Thursday, June 28, 2007

imaginary friends

Before I abandon this blog forever, I have the urge to write a little about something that's been intriguing me lately.

For the last couple months, my 3.5 yo daughter has developed an elaborate imaginary world of "sisters," by which she means, if I understand correctly and I'm not sure I do, very special friends about whom she has privileged knowledge, not unlike the knowledge an omniscient narrator has about her characters.

These sisters number from 5 to around 10--they "die" occasionally, while "new" ones appear--and live in various places including "California," "a different California" and "Neptune." They all have names, and ages, and she keeps very good track of who's who. She doesn't seem to imagine their actual presence--she doesn't play or talk with them in real time, as far as I can tell--but instead tells stories about them, usually stories that are linked in some way to what is going on in her life or in the immediate moment. During this morning's drive to school, for example, she said, "My sister Molly likes pink cars.

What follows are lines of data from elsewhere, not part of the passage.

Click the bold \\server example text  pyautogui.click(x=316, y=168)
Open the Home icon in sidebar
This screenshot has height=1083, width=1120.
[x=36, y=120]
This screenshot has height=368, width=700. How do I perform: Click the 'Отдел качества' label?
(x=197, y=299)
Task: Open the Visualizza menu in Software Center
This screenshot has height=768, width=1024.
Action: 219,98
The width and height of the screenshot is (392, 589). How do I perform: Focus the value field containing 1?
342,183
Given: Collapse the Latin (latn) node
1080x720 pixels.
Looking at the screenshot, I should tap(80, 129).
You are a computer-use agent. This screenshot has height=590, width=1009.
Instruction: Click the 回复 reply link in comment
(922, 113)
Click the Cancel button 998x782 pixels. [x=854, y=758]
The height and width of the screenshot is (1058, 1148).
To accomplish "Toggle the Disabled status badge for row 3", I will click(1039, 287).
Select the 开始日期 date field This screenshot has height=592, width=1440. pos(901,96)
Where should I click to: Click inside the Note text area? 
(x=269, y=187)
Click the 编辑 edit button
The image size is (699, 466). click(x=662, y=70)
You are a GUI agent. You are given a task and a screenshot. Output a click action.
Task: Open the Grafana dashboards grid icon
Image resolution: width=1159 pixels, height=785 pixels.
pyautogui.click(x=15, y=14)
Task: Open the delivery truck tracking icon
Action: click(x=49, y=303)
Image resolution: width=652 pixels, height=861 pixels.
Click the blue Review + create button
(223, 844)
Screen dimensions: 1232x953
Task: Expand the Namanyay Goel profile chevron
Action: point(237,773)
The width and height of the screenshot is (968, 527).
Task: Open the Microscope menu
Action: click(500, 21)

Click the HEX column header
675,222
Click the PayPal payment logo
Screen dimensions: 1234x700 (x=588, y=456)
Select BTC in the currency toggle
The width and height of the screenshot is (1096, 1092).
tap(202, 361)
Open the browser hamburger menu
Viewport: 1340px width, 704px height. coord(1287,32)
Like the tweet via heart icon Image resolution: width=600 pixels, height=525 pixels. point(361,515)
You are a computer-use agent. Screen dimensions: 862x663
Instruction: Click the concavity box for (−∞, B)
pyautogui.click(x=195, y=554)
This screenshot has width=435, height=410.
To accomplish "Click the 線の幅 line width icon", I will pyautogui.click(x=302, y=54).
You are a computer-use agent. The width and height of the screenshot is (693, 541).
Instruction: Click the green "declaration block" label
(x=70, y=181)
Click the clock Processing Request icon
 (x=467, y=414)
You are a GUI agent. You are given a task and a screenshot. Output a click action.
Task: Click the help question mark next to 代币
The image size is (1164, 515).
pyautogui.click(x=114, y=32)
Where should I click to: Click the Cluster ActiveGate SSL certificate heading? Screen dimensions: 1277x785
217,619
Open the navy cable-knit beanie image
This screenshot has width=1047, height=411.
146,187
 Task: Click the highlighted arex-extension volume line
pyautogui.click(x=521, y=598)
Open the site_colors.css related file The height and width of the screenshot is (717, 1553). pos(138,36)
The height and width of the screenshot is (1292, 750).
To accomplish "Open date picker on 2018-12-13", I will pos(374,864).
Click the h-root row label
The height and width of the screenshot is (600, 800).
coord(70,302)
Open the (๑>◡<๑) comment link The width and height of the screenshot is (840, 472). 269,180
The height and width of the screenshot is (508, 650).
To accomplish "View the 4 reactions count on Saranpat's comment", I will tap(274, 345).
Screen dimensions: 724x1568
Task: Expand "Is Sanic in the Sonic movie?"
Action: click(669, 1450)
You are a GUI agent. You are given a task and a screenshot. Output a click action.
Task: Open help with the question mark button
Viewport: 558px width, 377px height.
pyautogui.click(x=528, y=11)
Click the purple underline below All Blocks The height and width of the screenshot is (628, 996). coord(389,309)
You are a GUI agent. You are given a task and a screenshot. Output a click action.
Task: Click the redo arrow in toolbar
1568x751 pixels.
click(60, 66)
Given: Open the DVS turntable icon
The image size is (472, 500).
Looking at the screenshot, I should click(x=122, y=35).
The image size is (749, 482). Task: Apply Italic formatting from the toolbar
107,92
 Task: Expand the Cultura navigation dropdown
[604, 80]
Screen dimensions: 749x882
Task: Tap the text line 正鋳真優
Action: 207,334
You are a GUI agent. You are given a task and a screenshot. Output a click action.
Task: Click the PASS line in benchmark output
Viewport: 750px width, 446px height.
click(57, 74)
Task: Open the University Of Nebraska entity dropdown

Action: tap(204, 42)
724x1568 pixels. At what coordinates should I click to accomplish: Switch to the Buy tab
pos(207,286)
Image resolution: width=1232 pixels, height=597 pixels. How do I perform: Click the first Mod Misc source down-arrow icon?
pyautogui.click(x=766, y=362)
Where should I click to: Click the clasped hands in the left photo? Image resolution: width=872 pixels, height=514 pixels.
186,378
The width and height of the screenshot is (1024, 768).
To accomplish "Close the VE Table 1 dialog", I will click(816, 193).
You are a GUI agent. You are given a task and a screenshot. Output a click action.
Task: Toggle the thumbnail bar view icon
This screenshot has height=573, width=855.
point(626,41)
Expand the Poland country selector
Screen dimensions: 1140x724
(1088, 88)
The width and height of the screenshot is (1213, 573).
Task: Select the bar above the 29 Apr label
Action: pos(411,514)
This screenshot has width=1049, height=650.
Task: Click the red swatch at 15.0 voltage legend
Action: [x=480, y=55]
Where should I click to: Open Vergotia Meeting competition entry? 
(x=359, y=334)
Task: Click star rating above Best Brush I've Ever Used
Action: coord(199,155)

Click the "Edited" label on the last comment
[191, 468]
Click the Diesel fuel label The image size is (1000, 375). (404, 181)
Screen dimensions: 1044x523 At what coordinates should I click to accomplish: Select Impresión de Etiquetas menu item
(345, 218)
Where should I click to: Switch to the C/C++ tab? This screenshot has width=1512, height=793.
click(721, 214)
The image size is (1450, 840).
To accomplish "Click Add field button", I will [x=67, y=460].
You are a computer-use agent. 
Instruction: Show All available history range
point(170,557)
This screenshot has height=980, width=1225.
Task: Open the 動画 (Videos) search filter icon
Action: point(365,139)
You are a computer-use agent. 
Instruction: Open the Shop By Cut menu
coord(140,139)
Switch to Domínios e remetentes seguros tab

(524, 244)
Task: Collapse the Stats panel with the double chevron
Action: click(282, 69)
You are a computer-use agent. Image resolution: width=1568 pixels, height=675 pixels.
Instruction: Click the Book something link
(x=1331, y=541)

She doesn't like dark blue cars like ours." At the pool yesterday she said, "My sister Nala is 8 years old and can swim by herself in the pool." After visiting a friend with a cat, and being reminded that I'm allergic to cats and so we won't be getting one soon, she said, "Mommy, do you know my sister Esme has 3 cats?"

I have some concern that, as an only child (whose mom is allergic to anything with fur), she is expressing/compensating for her loneliness with these sister stories. When I asked her, once, if she wished she had a real sister, she exclaimed, "But I do have real sisters!!" Whatever their source, these phantom siblings are playing a rather important role in my daughter's life.

A friend of mine who was once intensely involved in Waldorf schools recently explained to me why Waldorf schools delay teaching reading until kids are 7 or 8. Apparently the idea is that as kids learn to read, they begin to stop making up their own stories, ceding narrative authority to the written word. The longer they are encouraged to tell their own stories, and to live in a kind of oral cultural world, the more likely they will be independent, creative thinkers when they are older.

Now, I have no idea whether or not this is true; and I do know that some kids simply will learn to read earlier than others, if only because they want to. But this idea that storytelling is developmentally central to early childhood is very compelling to me, and helps me to see how my daughter's imaginary life, whatever it says about her only-child status, is also about her learning to create characters and tell stories about them. Which is also about her learning to create her own character, and to make decisions about what she will do, be, prefer in her life.